Cédric .O : Je ne suis pas sûr de pouvoir vous répondre techniquement à la question que vous me posez. Sur l’exclusion des normes des systèmes à portée générale.
Maria-Manuel LEITÃO-MARQUES, Groupe de l’Alliance Progressiste des Socialistes et Démocrates au Parlement européen :
Aux États-Unis, il y a une ‘’National AI initiative Office’’ afin de mettre en commun les moyens publiques et privés pour pousser et piloter l’innovation. Pouvons-nous faire la même chose en Europe ? Et comment pousser la construction des espaces de données européennes en profitant notamment de l’énorme quantité de données stockées dans notre institution publique ?

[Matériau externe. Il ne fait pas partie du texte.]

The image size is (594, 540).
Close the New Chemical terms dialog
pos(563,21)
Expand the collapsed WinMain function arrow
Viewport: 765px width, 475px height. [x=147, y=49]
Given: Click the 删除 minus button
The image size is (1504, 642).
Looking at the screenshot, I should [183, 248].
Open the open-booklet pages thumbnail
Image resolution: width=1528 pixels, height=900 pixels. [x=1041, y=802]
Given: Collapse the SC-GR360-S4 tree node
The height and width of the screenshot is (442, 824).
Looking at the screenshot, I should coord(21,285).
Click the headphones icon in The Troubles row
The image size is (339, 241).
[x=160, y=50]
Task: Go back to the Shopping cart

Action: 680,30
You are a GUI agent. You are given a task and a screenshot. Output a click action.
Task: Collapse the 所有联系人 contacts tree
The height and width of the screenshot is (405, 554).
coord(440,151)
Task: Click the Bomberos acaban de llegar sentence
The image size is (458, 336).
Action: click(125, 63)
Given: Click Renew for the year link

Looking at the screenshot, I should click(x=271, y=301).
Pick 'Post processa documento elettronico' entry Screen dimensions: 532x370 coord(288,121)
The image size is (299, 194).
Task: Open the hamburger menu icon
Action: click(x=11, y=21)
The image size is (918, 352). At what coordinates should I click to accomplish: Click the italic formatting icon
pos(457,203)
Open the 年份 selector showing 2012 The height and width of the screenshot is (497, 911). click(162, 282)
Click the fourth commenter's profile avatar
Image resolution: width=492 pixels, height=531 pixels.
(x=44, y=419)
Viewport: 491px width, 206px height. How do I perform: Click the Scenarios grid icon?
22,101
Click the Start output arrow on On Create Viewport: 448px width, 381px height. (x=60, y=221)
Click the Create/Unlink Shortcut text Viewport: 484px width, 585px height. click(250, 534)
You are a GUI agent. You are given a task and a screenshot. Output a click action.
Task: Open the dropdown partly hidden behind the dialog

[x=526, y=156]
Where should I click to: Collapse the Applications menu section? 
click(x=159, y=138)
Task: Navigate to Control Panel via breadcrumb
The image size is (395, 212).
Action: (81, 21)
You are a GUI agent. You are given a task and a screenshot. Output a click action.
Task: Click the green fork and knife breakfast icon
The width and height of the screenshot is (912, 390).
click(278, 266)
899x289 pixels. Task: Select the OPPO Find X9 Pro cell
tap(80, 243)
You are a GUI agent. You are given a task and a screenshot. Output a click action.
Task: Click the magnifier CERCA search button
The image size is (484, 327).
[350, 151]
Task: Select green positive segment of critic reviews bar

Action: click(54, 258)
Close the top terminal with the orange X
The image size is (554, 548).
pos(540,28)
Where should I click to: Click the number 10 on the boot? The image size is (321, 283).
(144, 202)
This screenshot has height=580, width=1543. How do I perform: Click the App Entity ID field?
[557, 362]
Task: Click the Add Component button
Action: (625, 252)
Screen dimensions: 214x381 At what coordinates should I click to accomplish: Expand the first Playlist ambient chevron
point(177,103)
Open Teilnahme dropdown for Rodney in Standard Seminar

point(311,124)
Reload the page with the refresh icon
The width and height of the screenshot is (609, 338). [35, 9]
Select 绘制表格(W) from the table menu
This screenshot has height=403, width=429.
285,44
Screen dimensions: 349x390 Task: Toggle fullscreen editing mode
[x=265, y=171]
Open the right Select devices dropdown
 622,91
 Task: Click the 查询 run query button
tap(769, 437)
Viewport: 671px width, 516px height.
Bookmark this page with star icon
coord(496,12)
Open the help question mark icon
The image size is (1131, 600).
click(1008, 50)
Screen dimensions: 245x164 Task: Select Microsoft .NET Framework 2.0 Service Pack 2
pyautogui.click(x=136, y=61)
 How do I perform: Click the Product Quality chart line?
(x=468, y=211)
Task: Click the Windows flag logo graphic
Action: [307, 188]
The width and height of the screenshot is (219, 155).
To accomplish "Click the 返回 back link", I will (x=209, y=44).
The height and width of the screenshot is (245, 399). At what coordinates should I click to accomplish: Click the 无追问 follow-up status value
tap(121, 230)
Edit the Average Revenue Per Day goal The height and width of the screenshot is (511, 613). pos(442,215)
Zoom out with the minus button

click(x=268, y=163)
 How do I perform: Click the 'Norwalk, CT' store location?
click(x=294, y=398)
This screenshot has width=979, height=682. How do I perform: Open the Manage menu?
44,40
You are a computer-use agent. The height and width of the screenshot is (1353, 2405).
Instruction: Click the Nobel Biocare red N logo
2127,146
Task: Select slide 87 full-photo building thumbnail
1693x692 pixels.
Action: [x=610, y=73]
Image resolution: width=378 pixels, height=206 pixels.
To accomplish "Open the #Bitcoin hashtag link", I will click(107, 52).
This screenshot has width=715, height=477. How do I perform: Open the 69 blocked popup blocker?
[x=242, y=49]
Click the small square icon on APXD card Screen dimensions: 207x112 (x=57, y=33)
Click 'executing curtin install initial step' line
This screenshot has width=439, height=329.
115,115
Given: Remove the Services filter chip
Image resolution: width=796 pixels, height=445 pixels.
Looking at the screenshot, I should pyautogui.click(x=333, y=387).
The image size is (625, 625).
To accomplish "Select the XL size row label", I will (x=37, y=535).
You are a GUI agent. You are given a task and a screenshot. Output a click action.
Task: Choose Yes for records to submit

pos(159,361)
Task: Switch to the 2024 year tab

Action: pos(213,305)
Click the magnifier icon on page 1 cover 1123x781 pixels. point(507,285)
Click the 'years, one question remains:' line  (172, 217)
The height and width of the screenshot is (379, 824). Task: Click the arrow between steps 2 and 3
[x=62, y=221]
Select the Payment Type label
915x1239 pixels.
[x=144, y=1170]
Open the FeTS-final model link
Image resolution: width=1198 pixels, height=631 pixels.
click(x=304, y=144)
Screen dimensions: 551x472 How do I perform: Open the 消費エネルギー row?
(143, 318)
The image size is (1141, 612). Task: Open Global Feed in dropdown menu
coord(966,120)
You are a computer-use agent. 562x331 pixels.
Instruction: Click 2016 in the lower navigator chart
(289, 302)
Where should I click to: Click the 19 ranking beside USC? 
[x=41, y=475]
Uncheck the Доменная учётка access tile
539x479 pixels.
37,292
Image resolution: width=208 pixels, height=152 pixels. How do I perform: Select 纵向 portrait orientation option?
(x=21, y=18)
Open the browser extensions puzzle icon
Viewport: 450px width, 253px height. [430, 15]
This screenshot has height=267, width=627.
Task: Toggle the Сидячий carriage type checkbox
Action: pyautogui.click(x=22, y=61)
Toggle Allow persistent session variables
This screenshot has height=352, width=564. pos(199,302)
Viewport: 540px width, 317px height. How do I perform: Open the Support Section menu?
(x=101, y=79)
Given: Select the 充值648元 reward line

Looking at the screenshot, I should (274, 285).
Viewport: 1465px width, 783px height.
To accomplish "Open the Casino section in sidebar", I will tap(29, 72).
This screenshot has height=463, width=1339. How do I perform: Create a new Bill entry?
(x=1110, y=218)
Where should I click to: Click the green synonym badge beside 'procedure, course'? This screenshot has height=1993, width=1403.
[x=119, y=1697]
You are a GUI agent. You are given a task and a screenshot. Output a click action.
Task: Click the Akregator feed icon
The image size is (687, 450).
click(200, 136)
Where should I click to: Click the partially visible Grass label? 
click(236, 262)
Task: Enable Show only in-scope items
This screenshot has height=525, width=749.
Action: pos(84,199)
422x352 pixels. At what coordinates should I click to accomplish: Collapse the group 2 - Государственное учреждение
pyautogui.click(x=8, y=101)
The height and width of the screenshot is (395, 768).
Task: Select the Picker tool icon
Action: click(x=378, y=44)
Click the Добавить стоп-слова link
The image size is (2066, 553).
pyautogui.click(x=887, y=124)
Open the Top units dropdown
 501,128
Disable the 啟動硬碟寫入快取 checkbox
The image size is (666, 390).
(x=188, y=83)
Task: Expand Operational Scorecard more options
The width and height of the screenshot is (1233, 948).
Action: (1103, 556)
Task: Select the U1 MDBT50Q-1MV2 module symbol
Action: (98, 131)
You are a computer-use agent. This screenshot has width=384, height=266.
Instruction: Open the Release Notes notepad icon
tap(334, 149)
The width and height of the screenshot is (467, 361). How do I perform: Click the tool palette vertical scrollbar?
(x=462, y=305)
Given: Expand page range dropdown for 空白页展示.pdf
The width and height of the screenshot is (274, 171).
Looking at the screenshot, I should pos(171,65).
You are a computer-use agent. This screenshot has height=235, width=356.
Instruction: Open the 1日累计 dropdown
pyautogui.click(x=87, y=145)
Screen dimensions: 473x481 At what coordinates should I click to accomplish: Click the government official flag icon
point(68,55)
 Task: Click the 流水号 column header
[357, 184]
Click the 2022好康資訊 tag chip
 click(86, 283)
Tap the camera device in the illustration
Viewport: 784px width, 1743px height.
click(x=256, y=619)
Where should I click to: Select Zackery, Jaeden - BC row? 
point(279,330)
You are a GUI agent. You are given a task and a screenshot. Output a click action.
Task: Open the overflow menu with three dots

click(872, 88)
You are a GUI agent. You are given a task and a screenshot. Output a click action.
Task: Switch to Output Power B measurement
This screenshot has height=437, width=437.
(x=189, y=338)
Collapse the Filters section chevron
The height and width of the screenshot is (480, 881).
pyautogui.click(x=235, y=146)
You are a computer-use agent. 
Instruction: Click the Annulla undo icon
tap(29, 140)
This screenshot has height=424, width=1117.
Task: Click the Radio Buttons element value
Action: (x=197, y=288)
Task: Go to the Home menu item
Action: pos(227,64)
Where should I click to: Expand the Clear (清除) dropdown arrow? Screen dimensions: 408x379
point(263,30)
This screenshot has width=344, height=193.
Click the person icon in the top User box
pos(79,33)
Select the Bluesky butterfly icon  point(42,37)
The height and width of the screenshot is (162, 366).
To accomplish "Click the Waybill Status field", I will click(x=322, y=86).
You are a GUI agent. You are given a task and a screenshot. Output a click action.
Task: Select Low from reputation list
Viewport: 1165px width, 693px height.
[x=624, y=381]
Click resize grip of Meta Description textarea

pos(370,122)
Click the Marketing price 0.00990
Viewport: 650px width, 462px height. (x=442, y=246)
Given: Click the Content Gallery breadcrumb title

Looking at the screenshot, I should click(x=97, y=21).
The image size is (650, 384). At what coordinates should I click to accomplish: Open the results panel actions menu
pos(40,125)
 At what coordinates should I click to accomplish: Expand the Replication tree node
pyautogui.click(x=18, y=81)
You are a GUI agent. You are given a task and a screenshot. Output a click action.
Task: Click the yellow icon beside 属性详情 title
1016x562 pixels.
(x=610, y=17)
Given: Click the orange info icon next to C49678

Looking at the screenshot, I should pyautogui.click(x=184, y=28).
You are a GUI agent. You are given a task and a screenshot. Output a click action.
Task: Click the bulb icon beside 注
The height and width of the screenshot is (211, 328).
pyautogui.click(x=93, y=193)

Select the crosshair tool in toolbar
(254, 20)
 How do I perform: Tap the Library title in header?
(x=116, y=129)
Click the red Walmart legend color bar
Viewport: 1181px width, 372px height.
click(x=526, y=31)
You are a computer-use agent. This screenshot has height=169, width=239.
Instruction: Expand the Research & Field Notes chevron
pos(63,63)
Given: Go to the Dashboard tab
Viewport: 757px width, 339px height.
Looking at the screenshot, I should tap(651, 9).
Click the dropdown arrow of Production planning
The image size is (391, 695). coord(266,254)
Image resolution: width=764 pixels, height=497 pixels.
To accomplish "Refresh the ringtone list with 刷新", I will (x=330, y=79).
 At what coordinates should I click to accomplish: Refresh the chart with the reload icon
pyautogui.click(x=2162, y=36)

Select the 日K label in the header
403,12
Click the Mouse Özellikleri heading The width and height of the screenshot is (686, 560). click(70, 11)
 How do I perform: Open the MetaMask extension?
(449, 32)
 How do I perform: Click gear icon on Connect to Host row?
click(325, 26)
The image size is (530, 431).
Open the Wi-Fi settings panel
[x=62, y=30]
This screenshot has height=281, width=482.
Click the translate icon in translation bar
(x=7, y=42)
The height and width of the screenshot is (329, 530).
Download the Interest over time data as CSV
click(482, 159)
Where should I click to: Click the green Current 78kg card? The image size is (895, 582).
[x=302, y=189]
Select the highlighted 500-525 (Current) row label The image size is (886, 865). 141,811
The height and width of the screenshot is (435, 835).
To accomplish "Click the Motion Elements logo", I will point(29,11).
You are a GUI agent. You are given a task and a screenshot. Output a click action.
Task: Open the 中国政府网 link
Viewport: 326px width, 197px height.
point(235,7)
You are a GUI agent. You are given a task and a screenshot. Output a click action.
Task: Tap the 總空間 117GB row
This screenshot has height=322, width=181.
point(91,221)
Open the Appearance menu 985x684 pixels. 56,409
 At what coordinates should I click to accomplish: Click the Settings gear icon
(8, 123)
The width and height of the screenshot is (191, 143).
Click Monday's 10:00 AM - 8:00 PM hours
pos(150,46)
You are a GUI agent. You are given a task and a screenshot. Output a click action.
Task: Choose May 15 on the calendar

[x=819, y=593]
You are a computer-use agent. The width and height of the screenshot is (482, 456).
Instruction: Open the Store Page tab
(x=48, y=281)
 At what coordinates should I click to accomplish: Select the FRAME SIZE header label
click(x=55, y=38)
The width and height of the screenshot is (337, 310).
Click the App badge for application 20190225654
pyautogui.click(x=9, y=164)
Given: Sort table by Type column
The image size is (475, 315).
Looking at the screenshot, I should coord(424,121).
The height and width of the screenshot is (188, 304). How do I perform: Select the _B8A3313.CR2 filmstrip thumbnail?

Cédric .O : Je reviendrais sur un échange que j’ai eu avec Eric Schmitt, ancien patron de Google, chargé par le congrès de réfléchir à la stratégie IA des États-Unis. Son obsession était de ne pas être déclassé par la Chine et donc de tout faire pour maintenir la suprématie américaine. Que devons-nous penser nous européens, alors que les américains s’inquiètent de la Chine.
Dragoş TUDORACHE, Groupe Renew Europe :
La gouvernance digitale ?
Cédric .O: La décennie digital et numérique est une bonne chose, je veux d’ailleurs souligner et saluer le travail de Thierry Breton, Margrethe Vestager et d’Ursula Von Der Leyen, dans la volonté de pousser les pays de l’Union européenne d’aller plus vers la numérisation dans le cadre du plan de relance, de la recherche, parce que c’est indispensable à l’unité et à la compétitivité future de l’Europe.
S’agissant de la gouvernance, il y a un modèle qui se dégage des discutions à l’intérieur du DMA et du DSA qui est, plus de gouvernance intégrée pour deux raisons, une qui est d’unité du marché intérieur et une autre raison liée au fait que nous avons à faire en général à des régulateurs extrêmement puissants dont les chiffres d’affaires, la puissance technologique vont parfois au-delà de ceux d’un simple État, et donc dans ce cadre l’unité et la capacité à ce que nous ayons un interlocuteur puissant, la Commission en est un. Cela me semble une bonne piste de travail, mais je ne pourrais aller guère plus loin compte tenu de ma position institutionnelle.